Thank you very much for sharing your thoughts with us, though! It's always interesting to hear new viewpoints on these kinds of things!

Regards,
Brian
#3 rach 28-Sep-2007
mm i do think i read your sarcasm seriously for a second there- my bad, i think exhaustion set in for a sec. i agree though- it can be argued that photographers on both sides tend to be extreme in their depictions of either perfect, heroic soldiers, or innocent, oppressed civilians. i think it's a mix in between frankly.
#4 Brian C. Ledbetter 28-Sep-2007
Hehe, I hear ya! It's nice of Fall to remind us that it's finally here, isn't it?

Here's a link I meant to send in my reply earlier, but was too hurried: Check out the comments section, in particular, where I debate magazine photographer Christopher Anderson on how stringently Hezbullah controlled what the press in Lebanon said during last summer's war. I don't think either of us ever conceded defeat, but it was definitely an interesting conversation to have!

Regards,
Brian
#5 captainfish 28-Sep-2007
Ummm... US Administration oppressing the media in Iraq? Hmm.. then how did those reports from Abu Graib get out? How did all the reports of soldiers dying ever get out?

You know, there is a difference between not showing brutality in Lebanon, Gaza, or Saudia Arabia and showing a little bit of respect to the fallen soldiers who are fighting for those amended rights of those photographers.
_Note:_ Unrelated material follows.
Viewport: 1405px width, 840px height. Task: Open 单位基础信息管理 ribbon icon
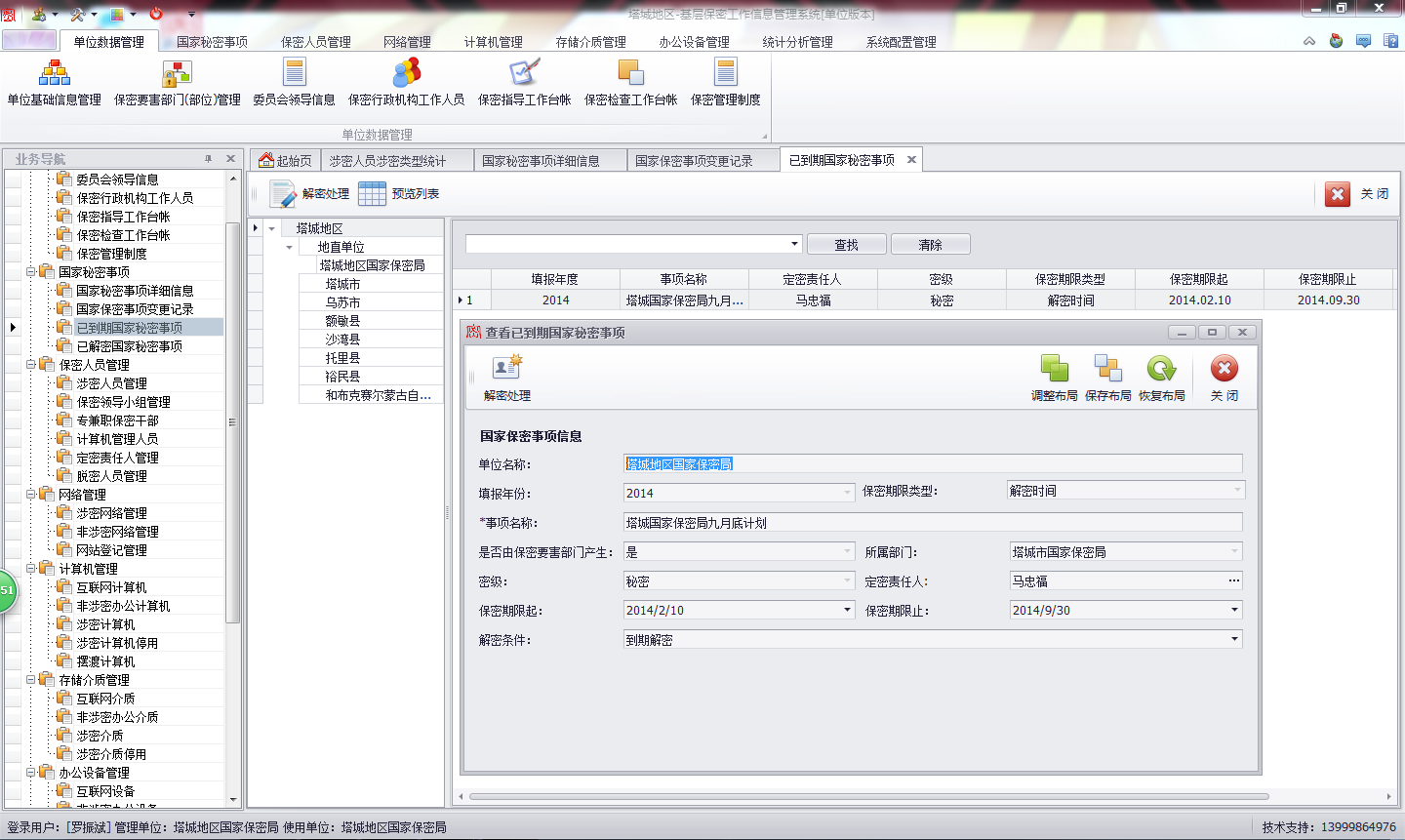point(55,73)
There is no freedom to yell fire when there isn't one. Freedoms do come at a cost. When that cost impacts society as a whole or societies safety or the set morals of that society, then the freedoms of that person must be curtailed.

Thus, the construction of jails. (and for my 2 cents, some of the members of the media belong there for their betraying their country)
#6 Rooster 01-Oct-2007
That is one ugly, nagging bitch. Imagine that "joy" at home. Lucky Mohammed, what a catch.